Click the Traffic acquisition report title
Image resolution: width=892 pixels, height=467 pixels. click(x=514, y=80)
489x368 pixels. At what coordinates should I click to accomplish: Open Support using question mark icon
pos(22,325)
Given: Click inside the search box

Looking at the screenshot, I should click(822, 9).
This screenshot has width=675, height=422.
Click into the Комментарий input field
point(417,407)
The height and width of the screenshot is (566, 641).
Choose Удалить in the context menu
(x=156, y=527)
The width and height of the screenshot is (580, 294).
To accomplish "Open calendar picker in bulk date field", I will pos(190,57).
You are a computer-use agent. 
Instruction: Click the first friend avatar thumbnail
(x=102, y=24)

::::::::::

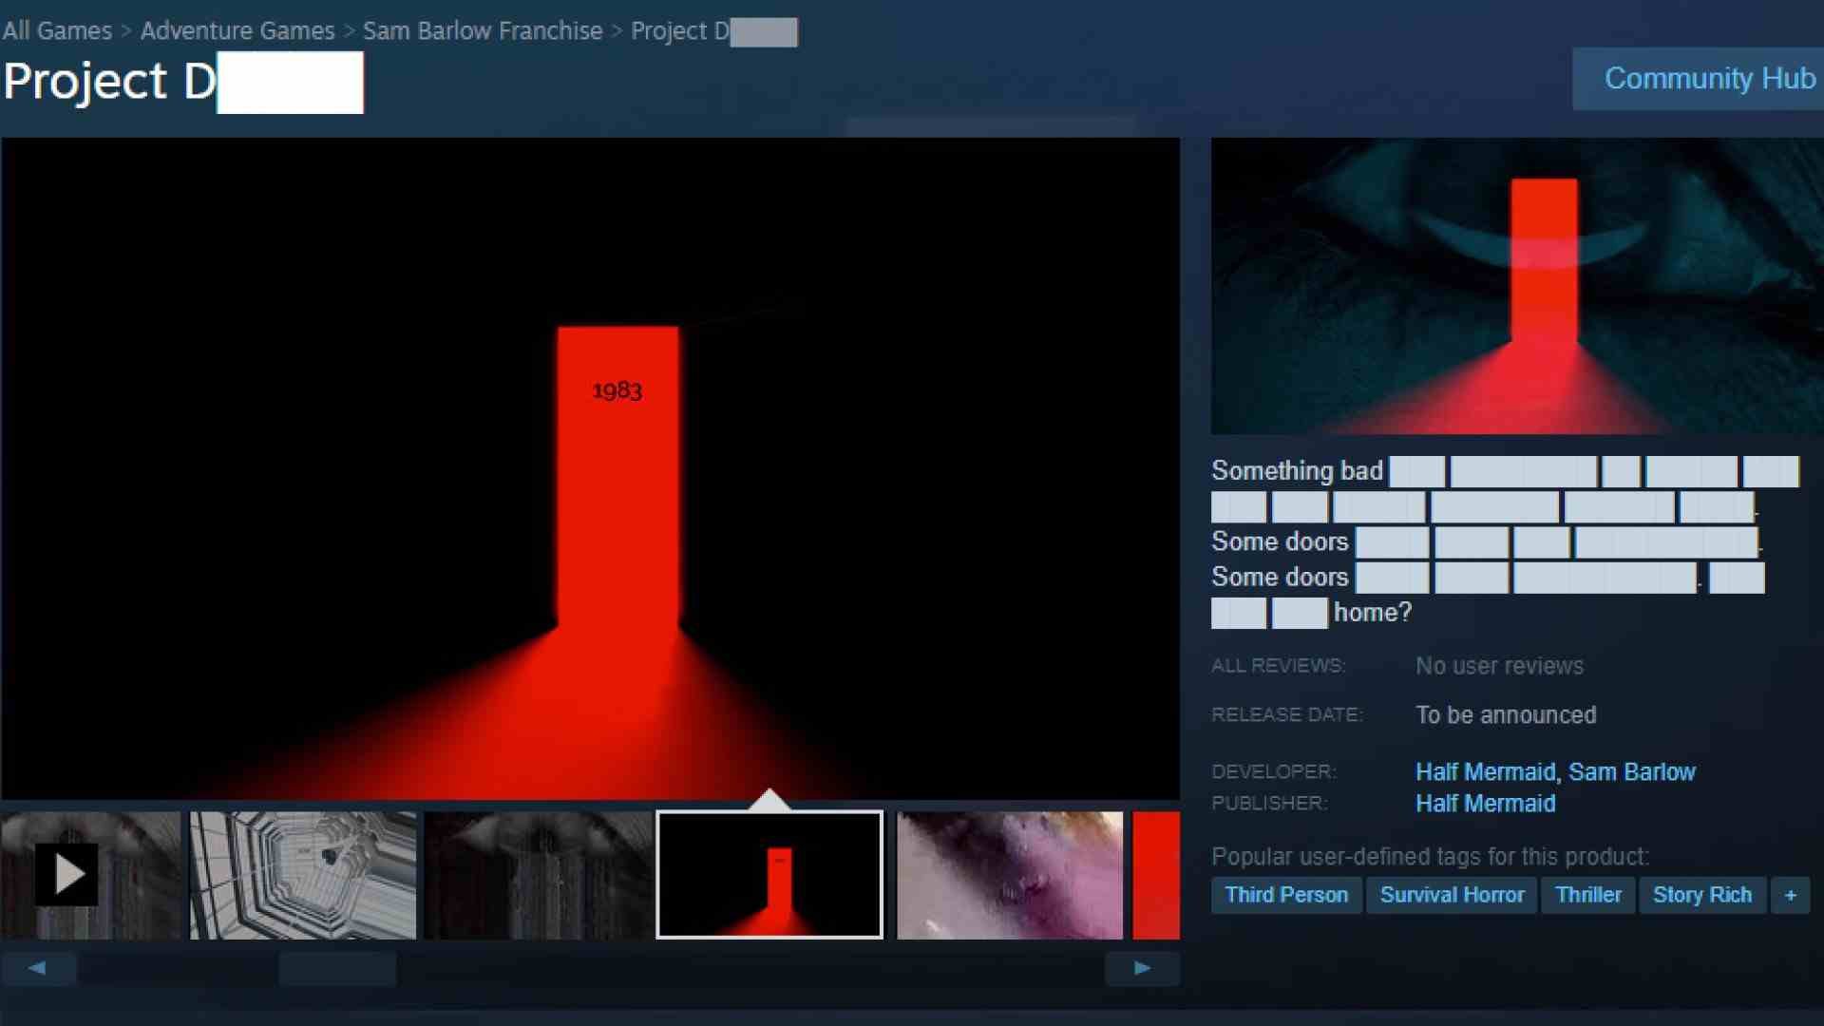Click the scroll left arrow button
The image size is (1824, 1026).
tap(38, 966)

::::::::::

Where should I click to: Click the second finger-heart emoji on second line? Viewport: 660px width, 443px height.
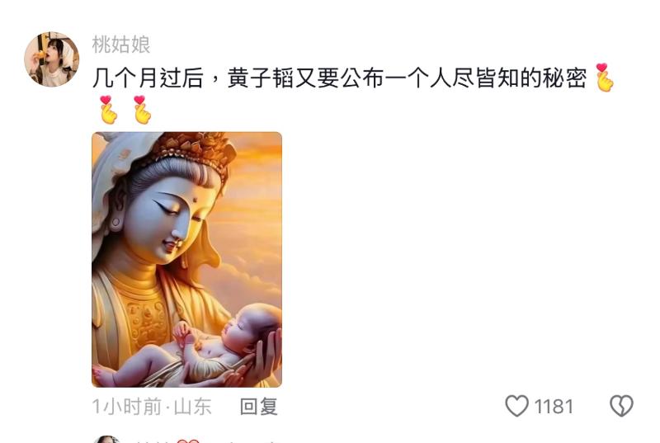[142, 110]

::::::::::

--- What the exercise asks ---
Return the part of the material that opens with the line containing "The height and" and closes with the line containing "(x=102, y=24)", repeating every line exactly, including both of those lines.

--- Result of this task ---
The height and width of the screenshot is (566, 641).
Choose Удалить in the context menu
(x=156, y=527)
The width and height of the screenshot is (580, 294).
To accomplish "Open calendar picker in bulk date field", I will pos(190,57).
You are a computer-use agent. 
Instruction: Click the first friend avatar thumbnail
(x=102, y=24)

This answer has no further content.